* TEXT EXCERPT *
****************

Update on the Role of the Pacific Decadal Oscillation in Global Warming

June 17th, 2010 by Roy W. Spencer, Ph. D.

UPDATE: more edits & enhancements for clarity made at 3:35 CDT, June 17, 2010.

I’ve returned to the issue of determining to what extent the Pacific Decadal Oscillation (PDO) can at least partly explain global average temperature variations, including warming, during the 20th Century. We tried publishing a paper on this over a year ago and were immediately and swiftly rejected in a matter of days by a single (!) reviewer.

Here I use a simple forcing-feedback model, combined with satellite estimates of cloud changes caused by the PDO, to demonstrate the ability of the model to explain the temperature variations. This time, though, I am going to use Jim Hansen’s (GISS) record of yearly radiative forcings of the global climate system since 1900 to demonstrate more convincingly the importance of the PDO…not only for explaining the global temperature record of the past, but for the estimation of the sensitivity of the climate system and thus project the amount of future global warming (er, I mean climate change).

What follows is not meant to be publishable in a peer-reviewed paper. It is to keep the public informed, to stimulate discussion, to provide additional support for the claims in my latest book, and to help me better understand what I know at this point in my research, what I don’t know, and what direction I should go next.

The Simple Climate Model
I’m still using a simple forcing feedback-model of temperature variations, but have found that more than a single ocean layer is required to mimic both the faster time scales (e.g. 5-year) temperature fluctuations, while allowing a slower temperature response on multi-decadal time scales as heat diffuses from the upper ocean to the deeper ocean. The following diagram shows the main components of the model.

For forcing, I am assuming the GISS record of yearly-average forcing, the values of which I have plotted for the period since 1900 in the following graph:

I will simply assume these forcings are correct, and will show what happens in the model when I use: (1) all the GISS forcings together; (2) all GISS forcings except tropospheric aerosols, and (3) all the GISS forcings, but replacing the tropospheric aerosols with the satellite-derived PDO forcings.

Internal Radiative Forcing from the PDO
As readers here are well aware, I believe that there are internal modes of climate variability which can cause “internal radiative forcing” of the climate system. These would most easily be explained as circulation-induced changes in cloud cover. My leading candidate for this mechanism continues to be the Pacific Decadal Oscillation.

We have estimated the radiative forcing associated with the PDO by comparing yearly global averages of them to similar averages of CERES radiative flux variations over the Terra CERES period of record, 2000-2009. But since the CERES-measured radiative imbalances are a combination of forcing and feedback, we must remove an estimate of the feedback to get at the PDO forcing. [This step is completely consistent with, and analogous to, previous investigators removing known radiative forcings from climate model output in order to estimate feedbacks in those models].

****************

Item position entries

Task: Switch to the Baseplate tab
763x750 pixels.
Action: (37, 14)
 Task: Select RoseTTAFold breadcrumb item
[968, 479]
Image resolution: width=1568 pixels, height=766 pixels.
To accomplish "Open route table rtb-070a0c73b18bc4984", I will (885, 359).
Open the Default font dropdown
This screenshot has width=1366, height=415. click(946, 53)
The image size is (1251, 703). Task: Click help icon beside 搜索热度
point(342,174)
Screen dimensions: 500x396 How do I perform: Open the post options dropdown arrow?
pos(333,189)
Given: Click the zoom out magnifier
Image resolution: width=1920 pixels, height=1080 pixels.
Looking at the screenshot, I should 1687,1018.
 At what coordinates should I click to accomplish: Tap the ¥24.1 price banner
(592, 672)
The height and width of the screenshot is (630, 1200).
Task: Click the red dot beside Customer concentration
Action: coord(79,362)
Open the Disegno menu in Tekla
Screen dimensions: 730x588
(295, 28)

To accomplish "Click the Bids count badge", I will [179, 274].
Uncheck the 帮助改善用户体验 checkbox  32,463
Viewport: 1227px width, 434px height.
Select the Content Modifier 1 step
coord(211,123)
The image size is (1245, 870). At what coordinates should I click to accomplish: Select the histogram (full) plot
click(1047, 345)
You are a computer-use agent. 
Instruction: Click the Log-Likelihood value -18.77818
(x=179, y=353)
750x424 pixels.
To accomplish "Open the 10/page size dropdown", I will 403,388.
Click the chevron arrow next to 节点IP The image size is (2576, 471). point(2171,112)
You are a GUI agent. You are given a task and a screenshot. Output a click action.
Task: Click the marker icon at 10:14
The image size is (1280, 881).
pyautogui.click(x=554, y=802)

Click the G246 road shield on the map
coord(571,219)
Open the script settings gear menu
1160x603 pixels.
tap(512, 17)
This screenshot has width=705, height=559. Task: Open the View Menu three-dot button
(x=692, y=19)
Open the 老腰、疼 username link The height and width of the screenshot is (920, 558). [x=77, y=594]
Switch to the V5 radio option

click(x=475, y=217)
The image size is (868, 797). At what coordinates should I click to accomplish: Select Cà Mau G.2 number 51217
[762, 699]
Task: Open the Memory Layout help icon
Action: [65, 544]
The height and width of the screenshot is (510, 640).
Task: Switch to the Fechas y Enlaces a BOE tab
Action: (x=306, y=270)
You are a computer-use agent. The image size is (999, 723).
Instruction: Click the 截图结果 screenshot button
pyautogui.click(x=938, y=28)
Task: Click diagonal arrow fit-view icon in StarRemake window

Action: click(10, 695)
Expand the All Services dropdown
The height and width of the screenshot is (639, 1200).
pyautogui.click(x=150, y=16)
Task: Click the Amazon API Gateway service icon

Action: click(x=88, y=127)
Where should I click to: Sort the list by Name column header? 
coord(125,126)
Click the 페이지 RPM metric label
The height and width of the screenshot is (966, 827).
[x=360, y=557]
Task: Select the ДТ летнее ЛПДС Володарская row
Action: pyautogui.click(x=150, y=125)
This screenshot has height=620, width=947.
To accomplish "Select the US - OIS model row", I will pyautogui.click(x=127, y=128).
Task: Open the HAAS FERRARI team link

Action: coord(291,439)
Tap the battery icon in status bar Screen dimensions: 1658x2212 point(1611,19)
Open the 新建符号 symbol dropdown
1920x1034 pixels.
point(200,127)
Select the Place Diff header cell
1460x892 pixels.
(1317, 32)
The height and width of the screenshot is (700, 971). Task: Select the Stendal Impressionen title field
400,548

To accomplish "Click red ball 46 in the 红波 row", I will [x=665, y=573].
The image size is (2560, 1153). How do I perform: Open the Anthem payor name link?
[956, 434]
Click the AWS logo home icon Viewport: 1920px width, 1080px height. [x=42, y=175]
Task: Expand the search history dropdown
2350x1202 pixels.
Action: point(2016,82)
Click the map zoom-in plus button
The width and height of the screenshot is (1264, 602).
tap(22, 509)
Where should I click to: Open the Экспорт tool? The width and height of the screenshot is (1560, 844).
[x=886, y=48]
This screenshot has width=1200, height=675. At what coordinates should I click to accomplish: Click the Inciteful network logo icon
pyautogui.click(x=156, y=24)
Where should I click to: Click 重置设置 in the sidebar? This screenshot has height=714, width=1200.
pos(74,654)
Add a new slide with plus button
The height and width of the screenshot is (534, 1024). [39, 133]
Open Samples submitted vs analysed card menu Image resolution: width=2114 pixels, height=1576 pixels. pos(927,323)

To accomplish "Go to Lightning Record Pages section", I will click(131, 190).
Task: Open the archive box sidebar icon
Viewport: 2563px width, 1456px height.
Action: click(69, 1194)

****************

* WRITTEN REQUEST 1 *
In the listing, copy verbatim the lines between the one holding "Click the map zoom-in plus button" and the one holding "The height and width of the screenshot is (534, 1024).", inclusive.
* WRITTEN REQUEST 2 *
Pick up the post on the Pacific Decadal Oscillation and global warming after its final sentence and keep writing.

* OUTPUT 1 *
Click the map zoom-in plus button
The width and height of the screenshot is (1264, 602).
tap(22, 509)
Where should I click to: Open the Экспорт tool? The width and height of the screenshot is (1560, 844).
[x=886, y=48]
This screenshot has width=1200, height=675. At what coordinates should I click to accomplish: Click the Inciteful network logo icon
pyautogui.click(x=156, y=24)
Where should I click to: Click 重置设置 in the sidebar? This screenshot has height=714, width=1200.
pos(74,654)
Add a new slide with plus button
The height and width of the screenshot is (534, 1024). [39, 133]

* OUTPUT 2 *
Our new JGR paper (still awaiting publication) shows evidence that, for year-to-year climate variability at least, net feedback is about 6 Watts per sq. meter per degree C. After removal of the feedback component with our AMSU-based tropospheric temperature anomalies, the resulting relationship between yearly-running 3-year average PDO index versus radiative forcing looks like this:

This internally-generated radiative forcing is most likely due to changes in global average cloud cover associated with the PDO. If we apply this relationship to yearly estimates of the PDO index, we get the following estimate of “internal radiative forcing” from the PDO since 1900:

As can be seen, these radiative forcings – if they existed during the 20th Century– are comparable to the magnitude of the GISS forcings.

Model Simulations

The model has 7 free parameters that must be estimated to not only make a model run, but to then meaningfully compare that model run’s temperature “predictions” to the observed record of surface temperature variations. We are especially interested in what feedback parameter, when inserted in the model, best explains past temperature variations, since this determines the climate system’s sensitivity to increasing greenhouse gas concentrations.

Given some assumed history of radiative forcings like those shown above, these 7 model free parameters include:
1) An assumed feedback parameter
2) Total ocean depth that heat is stored/lost from.
3) Fraction of ocean depth contained in the upper ocean layer.
4) Ocean diffusion coefficient (same units as feedback parameter)
5) Initial temperature for 1st ocean layer
6) Initial temperature for 2nd ocean layer
7) Temperature offset for the observed temperature record

While the net feedback in the real climate system is likely dominated by changes in the atmosphere (clouds, water vapor, temperature profile), the model does not have an atmospheric layer per se. On the time scales we are considering here (1 to 5 years an longer), atmospheric temperature variations can be assumed to vary in virtual lock-step with the upper ocean temperature variations. So, the atmosphere can simply be considered to be a small (2 meter) part of the first ocean layer, which is the amount of water that has the same heat capacity as the entire atmosphere.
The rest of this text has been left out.